Scallops with Garlic Vermicelli
1.
Material selection: It is best to choose larger scallops, some are pure white flesh, and some are red and white. (Personally, it is generally recommended to choose the latter) For details, please separate the meat from the shell and wash
2.
Preparation: Cut the dried chili into small pieces. It is best to remove the chili seeds as long as the chili pieces, and prepare more garlic and chop into fine pieces. (More garlic will taste better), use almost half a head of garlic each time
3.
Boil the vermicelli in water for two or three minutes, remove it, put it in cold water and let it stand
4.
Add oil to the pot and keep the fire low. Put the minced garlic and fry it first, then add the chili. You can add the light soy sauce when the minced garlic turns golden brown. Stir the sugar well (remember to put the minced garlic first and then the chili, this Don’t reverse the order, the chili is easier to paste, so first fry the minced garlic, and then add the chili until it turns yellow. Stop the fire before the chili turns black)
5.
Pour the garlic juice into the vermicelli (the vermicelli is boiled for 2-3 minutes, then put it in cold water and let it stand for a while, pour out the water and add the garlic juice)
6.
Put the scallop shells in the pot and divide the vermicelli with garlic juice evenly
7.
Put the scallop meat on the vermicelli, pour the chili, garlic and soup in the garlic sauce on the scallop meat, and steam for about 5 minutes.
8.
The sixth step is the most critical step.
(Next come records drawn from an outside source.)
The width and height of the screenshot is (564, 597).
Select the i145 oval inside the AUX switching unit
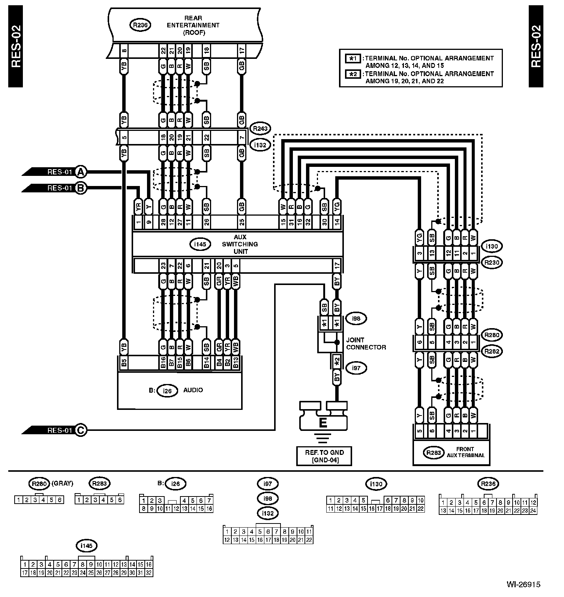[x=200, y=244]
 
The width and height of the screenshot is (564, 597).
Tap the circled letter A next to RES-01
[x=81, y=172]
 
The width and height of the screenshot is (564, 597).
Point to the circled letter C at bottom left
[x=81, y=430]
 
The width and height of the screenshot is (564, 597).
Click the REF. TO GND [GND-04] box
[x=324, y=456]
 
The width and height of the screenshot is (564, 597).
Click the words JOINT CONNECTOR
[x=366, y=344]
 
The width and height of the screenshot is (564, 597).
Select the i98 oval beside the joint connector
[x=356, y=319]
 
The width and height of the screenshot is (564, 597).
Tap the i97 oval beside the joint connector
[x=356, y=368]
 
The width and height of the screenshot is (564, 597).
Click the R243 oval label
[x=260, y=129]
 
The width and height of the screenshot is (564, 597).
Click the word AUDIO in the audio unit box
[x=193, y=390]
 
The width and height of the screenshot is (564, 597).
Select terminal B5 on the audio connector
[x=124, y=363]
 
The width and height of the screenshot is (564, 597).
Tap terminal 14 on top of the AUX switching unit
[x=337, y=222]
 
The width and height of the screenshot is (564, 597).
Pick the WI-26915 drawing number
[x=524, y=584]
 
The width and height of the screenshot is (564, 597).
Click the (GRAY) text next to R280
[x=62, y=483]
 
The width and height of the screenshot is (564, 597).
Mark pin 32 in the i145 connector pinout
[x=149, y=573]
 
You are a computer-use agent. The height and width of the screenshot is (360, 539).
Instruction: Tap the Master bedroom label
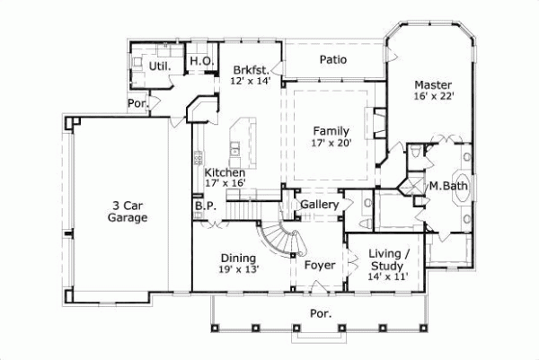[x=431, y=84]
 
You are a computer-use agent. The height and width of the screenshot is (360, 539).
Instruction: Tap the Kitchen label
[x=225, y=172]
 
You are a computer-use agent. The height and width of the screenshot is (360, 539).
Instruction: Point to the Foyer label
[x=320, y=266]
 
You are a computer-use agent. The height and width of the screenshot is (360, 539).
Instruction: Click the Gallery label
[x=319, y=206]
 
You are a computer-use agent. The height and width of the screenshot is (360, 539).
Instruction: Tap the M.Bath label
[x=446, y=186]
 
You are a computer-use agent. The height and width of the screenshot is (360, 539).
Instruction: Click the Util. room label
[x=159, y=66]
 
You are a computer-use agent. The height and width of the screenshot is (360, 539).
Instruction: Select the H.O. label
[x=199, y=60]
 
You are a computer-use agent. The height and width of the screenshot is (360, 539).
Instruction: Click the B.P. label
[x=204, y=205]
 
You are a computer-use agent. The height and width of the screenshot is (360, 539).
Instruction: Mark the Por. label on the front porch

You must watch carefully, watch it over and over again, while thinking and watching, don't look at only a few words, but the essence (be out of the pot and eat!!!)
Tips:
By the way, some people may ask, what is the green in the picture, you can sprinkle some chopped green onions according to the situation, in order to look good, the three elements of color, fragrance and food are the basics!